As negotiations on the UN Global Plastics Treaty progress in Geneva, environmental experts are warning that the agreement could be significantly weakened by its failure to address the textile industry.
While the treaty aims to tackle plastic pollution across the material’s full life cycle, synthetic textiles—produced largely from petrochemicals—are not explicitly covered.
The omission is striking given the scale of textile-related plastic use. The sector accounts for an estimated 10–15% of global petrochemical output, with synthetic fibers such as polyester, nylon, and acrylic making up nearly two-thirds of global textile production. Polyester alone represented over 55% of all fibers in 2022, with a market worth about $100 billion—projected to exceed $150 billion by 2030. These fibers are derived from petrochemical compounds including ethylene, paraxylene, and terephthalic acid.

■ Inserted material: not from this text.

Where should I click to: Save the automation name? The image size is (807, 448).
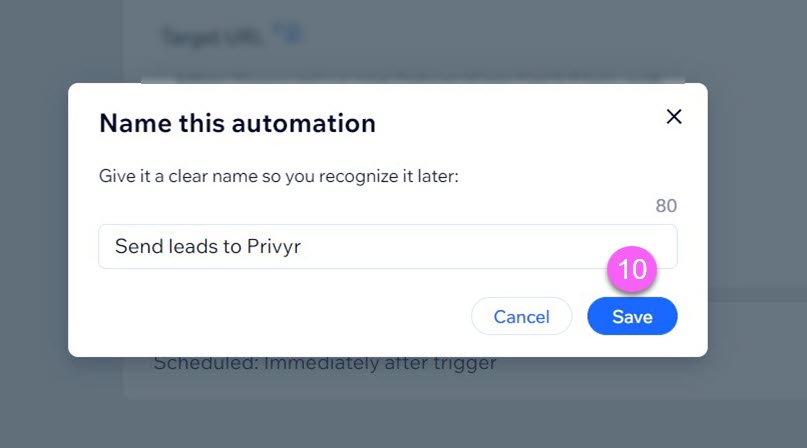(632, 316)
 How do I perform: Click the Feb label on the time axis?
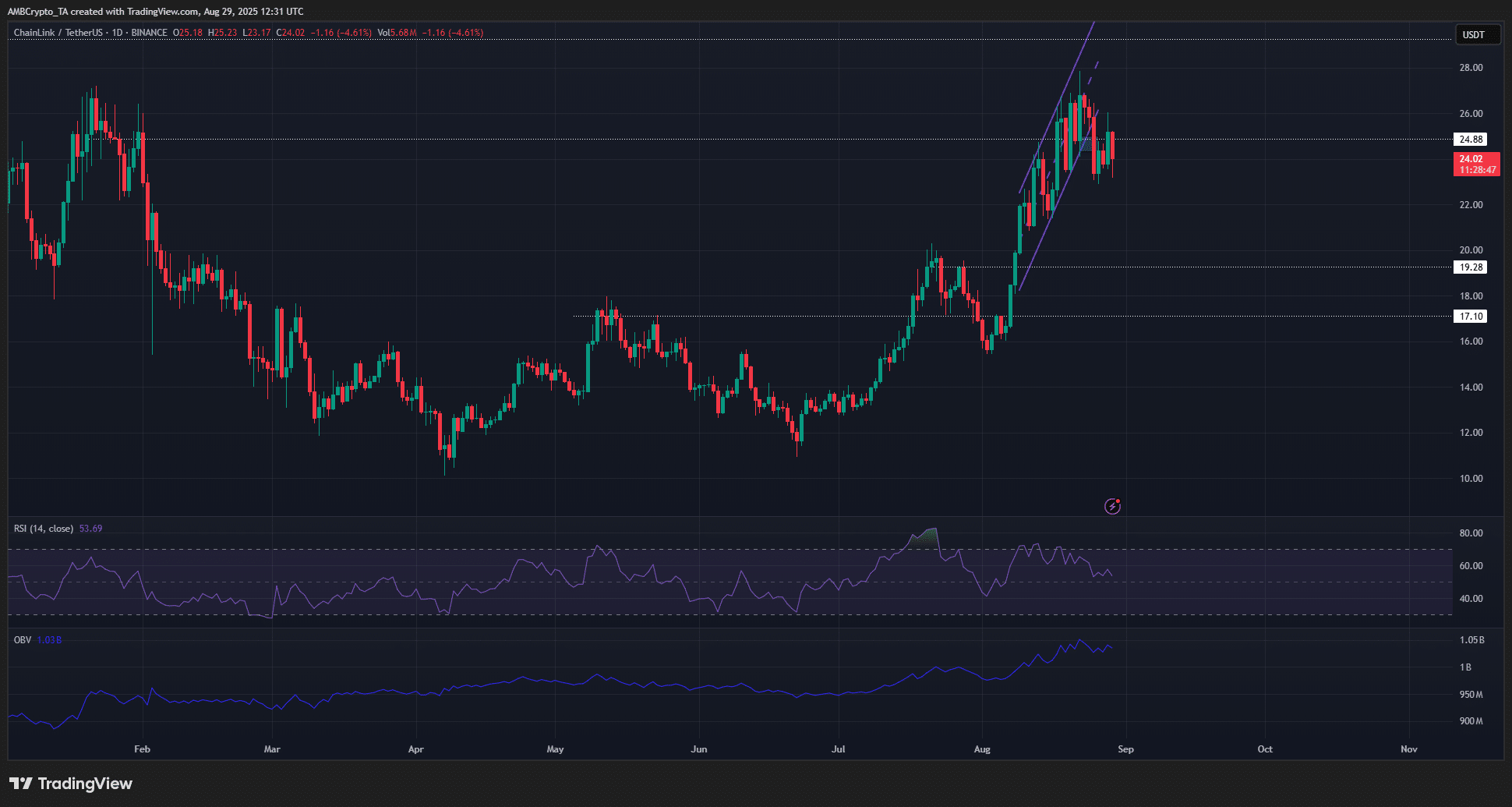(x=142, y=749)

Analysts caution that without explicit inclusion of textiles, caps on virgin plastic production could be undermined, as manufacturers may shift production from packaging into fiber markets. This regulatory gap risks creating an unintended loophole, allowing overall plastic output to remain high despite restrictions in other sectors.
Environmental campaigners argue that comprehensive action on plastic pollution must treat textiles as a priority for regulation alongside packaging and single-use plastics. Failure to do so could compromise the treaty’s environmental, legal, and economic goals.
By excluding one of the largest and fastest-growing sources of plastic, experts warn, the treaty may fall short of delivering the systemic change needed to address the global plastic crisis.